= Cottin SAS =

Cottin SAS is a family held business based in Paris, France. It specializes in the creation of high end luxury goods for technology items, such as "luxury computers", iPad and iPhone decorations and baggage. It's located in Paris, as well as in boutiques and the internet. The products revolve around providing technological devices with a more humanistic touch.

== History ==

Cottin was established in 2009 by Francois Cottin, when he left his former post at Boston Consulting Group and took a loan from family and friends, to start a company which catered to what he identified as a gap in the luxury technology market. Francois collaborated with a Spanish architect to design the concept of the 413 "luxury computer". Cottin worked on product development for the first two years, and it went on sale in 2011. Cottin then entered into distributorship agreements in Russia and Monaco, while at the same time operating offices in Dubai and Hong Kong.
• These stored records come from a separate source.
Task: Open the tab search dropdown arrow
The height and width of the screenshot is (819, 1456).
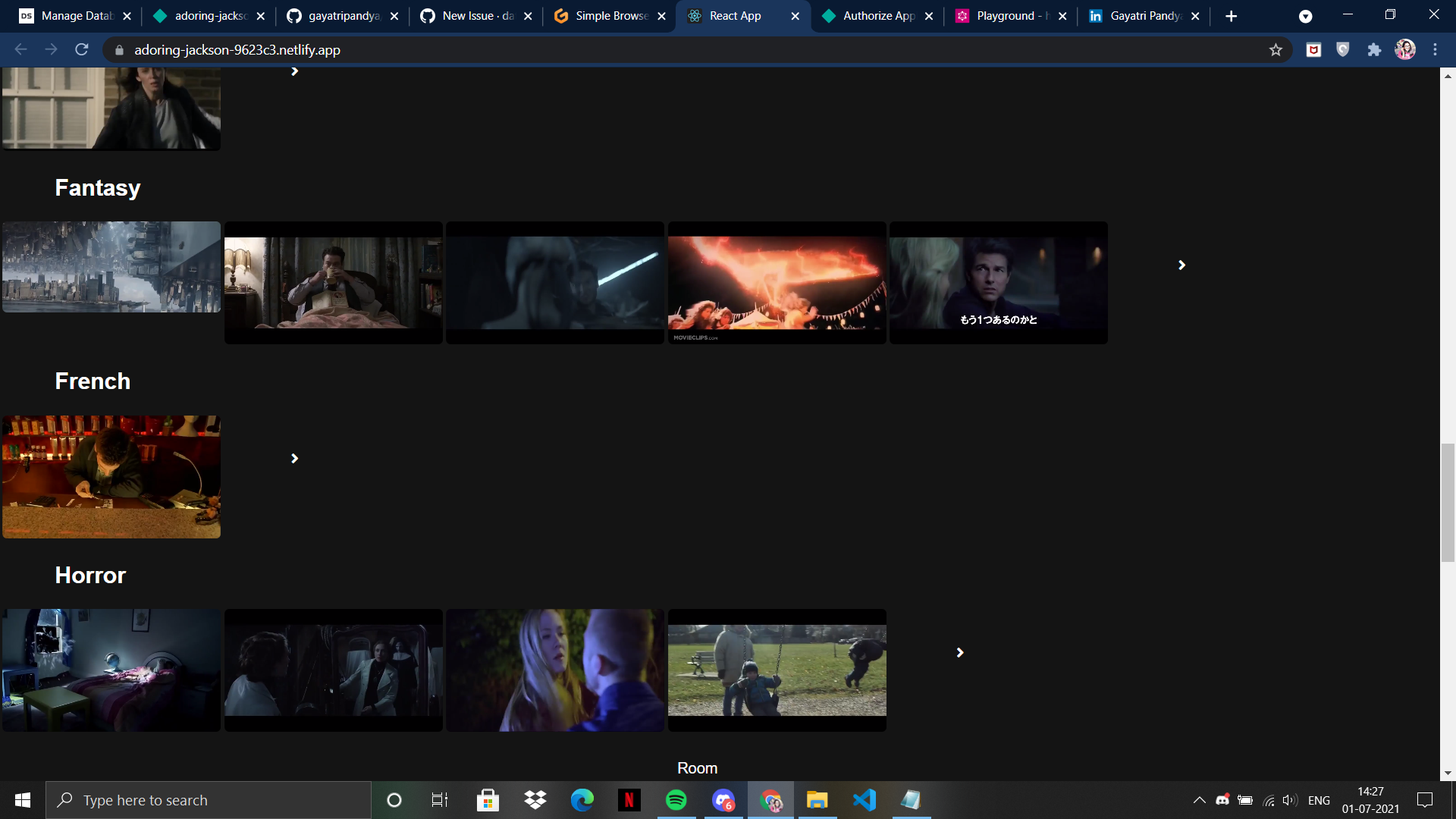Action: (1305, 16)

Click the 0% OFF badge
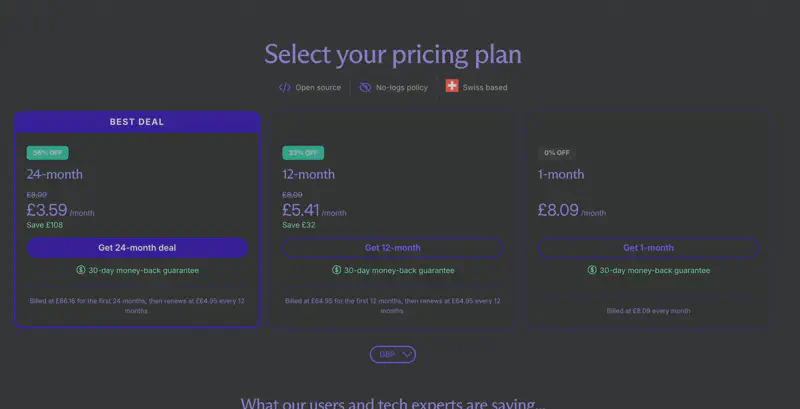click(x=557, y=153)
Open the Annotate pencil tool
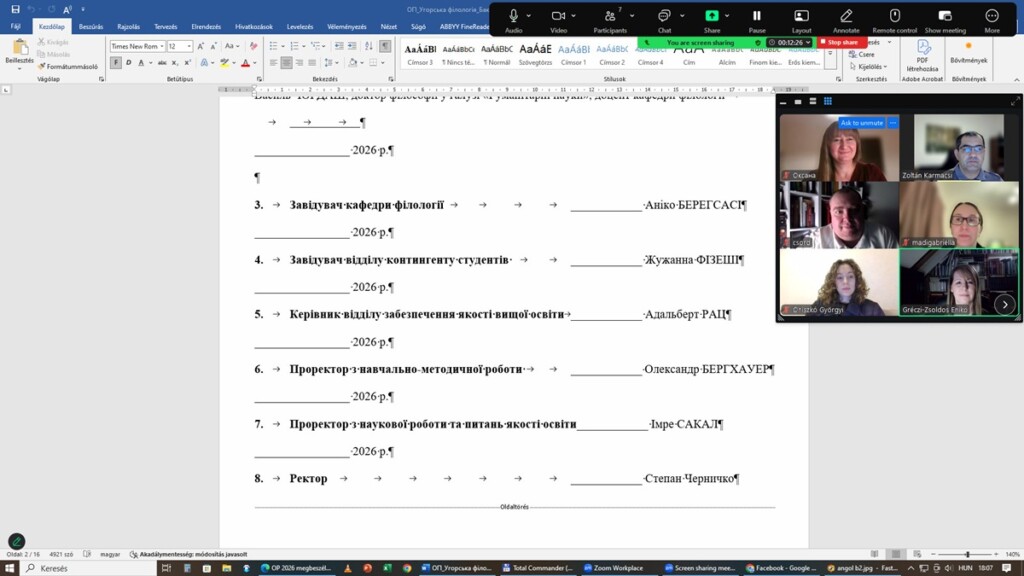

In March 2015, Cottin went bankrupt.

== Products ==

=== Luxury computer ===

The core product of Cottin is their luxury computer. Cottin utilizes engineers, artists and craftsmen. Each device requires the input of over forty experts and requires over a hundred hours to complete. Cottin provides customization services and provide their clients with a number of different materials such as different metals, exotic leathers and jewellery in order to make a personalized device.
Everything from concept, designing to manufacture and production is done by hand in the workshops in Paris as each device is customized according to the clients needs.

=== USB keys ===

Cottin produces their own USB keys which consist of elements such as Rosewood, Gold, Titanium and Platinum.

=== iPad decorations ===

Cottin decorates iPad and iPad minis. This includes plating the shell in different metallizations such as gold or silver, as well as decorating iPad covers by sheathing them in exotic leather. Additional services in the form of engraving and gilding are utilized to customize the devices further.

=== iPhone decorations ===

In 2013, Cottin added Apple iPhone decorations. Like the iPad, each iPhone can be decorated from a choice of materials such as metallizations and exotic leather.

=== Baggage ===

Cottin creates baggage for various products such as handbags for computers and sleeves for the iPad and iPhone. Like the other devices, these are custom made.